When Sandra Myers started reminiscing about her track career in Kansas, her memories were blurry. Like staring at a faded photograph, she had to force her brain to remember those high school years in Little River.
It's been 31 years since Myers competed in the 1979 state track meet, 31 years since she set the Class 1A long jump record at 19 feet, 7 1/4 inches, 31 years since she finished her high school career with four first-place medals to add to the nine she had won her previous three years.
"It's kind of strange, trying to think back to all those things," said Myers, who has lived in Spain since she competed at Cal State Northridge. "There were some good times and very exciting races. My memory is very sketchy, though. I was only 15, 16, 17 years old."
Even so, Myers remembers the emotions well.
"Those were probably some of the most exciting parts of my track and field memories," said Myers, who grew up on a wheat farm. "We had some good times back then."
Myers still holds Class 1A records in the 200 meters (25.0 seconds) and 400 meters (56.5) and in the long jump — no Class 1A girl has leaped 19 feet since — but she also had plenty of thrilling moments in her international career.
Myers, who became a citizen of Spain after marrying weight lifter Javier Echarri from whom she is now divorced, competed in two Olympics for Spain.
She set an American record in the 400 hurdles at Northridge, won a gold medal in the 1991 European Championships, and at one point owned Spanish records in sprints from 60 to 400 meters, and the long jump, both indoors and outdoors.
Her first experience with track was as a 7-year-old after her physical education teacher suggested she compete in the Junior Olympics. Myers ran with older girls and finished last in the 50-yard dash.
"I think I was crying or whimpering and one of the teachers came over to me. 'Why on Earth did you run the entire race with your hands in your pockets?' " Myers recalled.

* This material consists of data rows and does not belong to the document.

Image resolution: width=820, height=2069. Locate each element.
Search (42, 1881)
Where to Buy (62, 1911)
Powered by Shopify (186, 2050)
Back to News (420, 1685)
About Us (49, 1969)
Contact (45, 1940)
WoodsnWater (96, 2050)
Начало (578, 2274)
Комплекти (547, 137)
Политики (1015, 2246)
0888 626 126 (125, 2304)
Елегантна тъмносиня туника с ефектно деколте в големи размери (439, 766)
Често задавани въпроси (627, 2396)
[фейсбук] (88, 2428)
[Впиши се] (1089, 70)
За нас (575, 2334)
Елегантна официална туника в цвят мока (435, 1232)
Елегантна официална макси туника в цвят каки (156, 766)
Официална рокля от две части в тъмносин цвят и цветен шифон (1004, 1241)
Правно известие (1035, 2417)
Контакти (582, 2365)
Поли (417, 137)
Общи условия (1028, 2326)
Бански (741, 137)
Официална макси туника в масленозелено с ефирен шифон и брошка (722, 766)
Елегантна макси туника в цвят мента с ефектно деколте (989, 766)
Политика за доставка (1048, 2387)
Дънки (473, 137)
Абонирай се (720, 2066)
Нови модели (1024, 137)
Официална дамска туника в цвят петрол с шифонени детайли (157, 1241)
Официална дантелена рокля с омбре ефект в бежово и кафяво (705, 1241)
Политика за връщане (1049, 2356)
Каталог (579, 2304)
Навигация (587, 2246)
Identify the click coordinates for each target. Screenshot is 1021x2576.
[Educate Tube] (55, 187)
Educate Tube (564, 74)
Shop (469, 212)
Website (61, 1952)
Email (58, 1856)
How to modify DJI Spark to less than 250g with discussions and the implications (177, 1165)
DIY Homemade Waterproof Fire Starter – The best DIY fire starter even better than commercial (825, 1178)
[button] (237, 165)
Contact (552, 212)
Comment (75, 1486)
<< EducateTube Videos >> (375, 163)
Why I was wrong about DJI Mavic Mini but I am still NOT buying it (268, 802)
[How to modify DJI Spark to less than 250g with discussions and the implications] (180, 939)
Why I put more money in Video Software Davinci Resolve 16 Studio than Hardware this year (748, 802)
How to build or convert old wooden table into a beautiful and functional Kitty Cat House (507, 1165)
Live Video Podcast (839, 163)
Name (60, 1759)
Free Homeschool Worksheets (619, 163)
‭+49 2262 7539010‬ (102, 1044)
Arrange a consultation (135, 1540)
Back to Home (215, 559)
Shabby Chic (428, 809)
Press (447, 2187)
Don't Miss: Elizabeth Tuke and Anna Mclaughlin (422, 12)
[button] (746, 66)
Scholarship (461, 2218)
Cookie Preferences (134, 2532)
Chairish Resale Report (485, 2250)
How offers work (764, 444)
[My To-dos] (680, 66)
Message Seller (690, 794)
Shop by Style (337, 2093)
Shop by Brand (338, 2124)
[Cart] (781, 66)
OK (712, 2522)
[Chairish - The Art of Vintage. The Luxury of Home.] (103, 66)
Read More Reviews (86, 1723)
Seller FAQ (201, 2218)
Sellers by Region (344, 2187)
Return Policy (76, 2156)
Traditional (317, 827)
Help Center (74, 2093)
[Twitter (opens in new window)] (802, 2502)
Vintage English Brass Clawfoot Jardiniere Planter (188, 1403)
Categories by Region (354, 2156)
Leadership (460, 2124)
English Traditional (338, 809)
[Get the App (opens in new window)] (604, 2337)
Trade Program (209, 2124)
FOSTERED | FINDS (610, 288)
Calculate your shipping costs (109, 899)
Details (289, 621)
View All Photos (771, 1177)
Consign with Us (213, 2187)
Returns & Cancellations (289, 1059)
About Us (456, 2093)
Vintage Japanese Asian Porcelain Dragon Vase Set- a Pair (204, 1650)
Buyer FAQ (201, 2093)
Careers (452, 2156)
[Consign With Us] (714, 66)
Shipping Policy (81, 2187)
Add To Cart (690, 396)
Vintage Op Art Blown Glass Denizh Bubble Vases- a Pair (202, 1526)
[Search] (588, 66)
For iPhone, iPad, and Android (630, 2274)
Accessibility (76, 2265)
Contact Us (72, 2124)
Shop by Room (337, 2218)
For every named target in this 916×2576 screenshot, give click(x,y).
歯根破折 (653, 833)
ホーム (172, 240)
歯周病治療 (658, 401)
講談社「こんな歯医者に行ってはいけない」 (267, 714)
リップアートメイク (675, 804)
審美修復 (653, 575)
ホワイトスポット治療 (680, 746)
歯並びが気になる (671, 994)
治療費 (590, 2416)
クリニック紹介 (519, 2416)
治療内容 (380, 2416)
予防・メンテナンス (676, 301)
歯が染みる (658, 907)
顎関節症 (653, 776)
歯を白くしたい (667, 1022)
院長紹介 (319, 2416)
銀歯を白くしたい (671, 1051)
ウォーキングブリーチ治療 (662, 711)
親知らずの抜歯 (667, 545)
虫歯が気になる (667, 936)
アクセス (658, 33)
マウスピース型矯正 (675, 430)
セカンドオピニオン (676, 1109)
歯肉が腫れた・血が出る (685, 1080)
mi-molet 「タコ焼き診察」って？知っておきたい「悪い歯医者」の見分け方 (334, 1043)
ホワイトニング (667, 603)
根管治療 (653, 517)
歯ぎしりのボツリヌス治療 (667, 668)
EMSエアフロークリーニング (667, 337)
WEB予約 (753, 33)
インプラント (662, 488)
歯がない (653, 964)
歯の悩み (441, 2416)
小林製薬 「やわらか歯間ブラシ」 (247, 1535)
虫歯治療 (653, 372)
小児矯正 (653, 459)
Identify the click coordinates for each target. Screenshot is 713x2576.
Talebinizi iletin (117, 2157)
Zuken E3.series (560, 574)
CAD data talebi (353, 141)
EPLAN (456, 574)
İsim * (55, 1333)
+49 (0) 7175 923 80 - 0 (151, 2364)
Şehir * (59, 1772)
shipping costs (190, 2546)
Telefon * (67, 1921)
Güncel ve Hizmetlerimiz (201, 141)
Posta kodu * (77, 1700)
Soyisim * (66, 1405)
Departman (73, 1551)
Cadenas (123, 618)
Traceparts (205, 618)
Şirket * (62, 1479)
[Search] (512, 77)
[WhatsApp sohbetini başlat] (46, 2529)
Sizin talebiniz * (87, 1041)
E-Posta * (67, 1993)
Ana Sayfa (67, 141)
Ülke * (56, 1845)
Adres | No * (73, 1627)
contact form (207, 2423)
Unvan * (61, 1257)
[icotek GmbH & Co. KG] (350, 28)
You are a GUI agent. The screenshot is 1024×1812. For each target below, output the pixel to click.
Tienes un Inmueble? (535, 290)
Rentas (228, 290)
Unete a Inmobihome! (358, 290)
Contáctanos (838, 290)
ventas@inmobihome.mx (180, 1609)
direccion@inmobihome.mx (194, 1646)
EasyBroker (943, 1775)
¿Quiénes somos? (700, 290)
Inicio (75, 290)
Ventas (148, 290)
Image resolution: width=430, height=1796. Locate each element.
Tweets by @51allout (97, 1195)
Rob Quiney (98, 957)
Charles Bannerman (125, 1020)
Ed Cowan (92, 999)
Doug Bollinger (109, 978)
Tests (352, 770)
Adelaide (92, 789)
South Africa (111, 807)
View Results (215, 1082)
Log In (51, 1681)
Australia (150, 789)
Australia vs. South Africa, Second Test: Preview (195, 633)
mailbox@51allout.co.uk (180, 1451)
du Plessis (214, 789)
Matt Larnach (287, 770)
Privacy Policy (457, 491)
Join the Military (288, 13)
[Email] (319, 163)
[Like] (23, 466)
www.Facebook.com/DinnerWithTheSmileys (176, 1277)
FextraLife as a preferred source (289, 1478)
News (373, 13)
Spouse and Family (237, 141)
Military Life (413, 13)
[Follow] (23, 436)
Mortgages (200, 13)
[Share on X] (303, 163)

Myers, a music major in college, is a professor of music at the upper level conservatory in Salamanca, Spain. Music, specifically piano, has always been a vital part of Myers, but she often pushed it aside to focus on track.
That work ethic came naturally.
"For most kids they go out for track and they'll start a couple weeks early to get ready to get conditioned," said Myers' father, Franklin. "She would never get out of condition. She did it the whole year."
She ran at least four miles on summer nights. She lifted weights during lunch period, and when the school was closed in the winter, she'd turn it into her workout area.
"When nobody was at the schoolhouse, she'd run up and down the hall," Franklin Myers said. "The hall was like a block long ... she'd run up and down those halls so she could keep in condition."
That dedication always impressed Little River football and girls basketball coach Shane Cordell, who coached Myers in her senior season.
"She was very dedicated in whatever she did, whether track or music or academics," he said."... She had the gifts plus the work ethic."
Though it's been years since Myers took an in-depth look at her high school career, she remembers the thrill of running on a Tartan — all-weather — track. She was used to running on dirt tracks, so she had long spikes on the bottom of her shoes that stabbed into the dirt.
"I don't know how we ran on them," Myers said with a quiet chuckle.
The state track meet brought a whole different atmosphere, too.
"You know your times will be quick, you know there's a big stadium out there with people watching you," said Myers, who has three daughters. "When you're very, very young, those are some pretty big responsibilities. People expected me to win.
"And so that is all probably magnified when you go to the Olympics. But that was the first experience with those big championships, the big high school state meet."
Myers doesn't remember being tested at the state meet.
"I never had any nervousness that I might not win," Myers said. "I was very sure about myself. On a 1A level, I really didn't have much competition. I had a good time with all those girls; we had a lot of fun.
"But I think it might have been more practical even to consider combining (the classes).... It might have been more exciting for the spectators to combine the four, five different classes."
As her father remembers, Myers raised her goals since everyone expected her to win.
"She wasn't satisfied unless she had a state record," he recalled recently.
Myers' greatest disappointment was not qualifying for the state meet in the long jump during her junior year.
Myers competed in four events at her 1978 regional, so she was going back and forth between semifinal running heats and long jump heats.
"Somehow I remember there was some confusion of what board I was supposed to jump from," she said. "I jumped from the wrong one and I didn't get to go to the state meet in my favorite event. I remember that clearly."
While the long jump had always been her favorite, the 400 was not. At all.
"It's always the most uncomfortable one because the last few meters are pretty tough," she said.
Early on, she had no desire to run the 400 when her junior high coach put her in the race.
The reason? She was convinced she'd lose.
"That was my first act of humility," she said. "It was long distance. My coach made me run this, and I did win the race. Later he laughed at me because I was so convinced that I wouldn't be able to win. His answer to me was, 'It might be good for you to not win.' It was probably true. I needed that."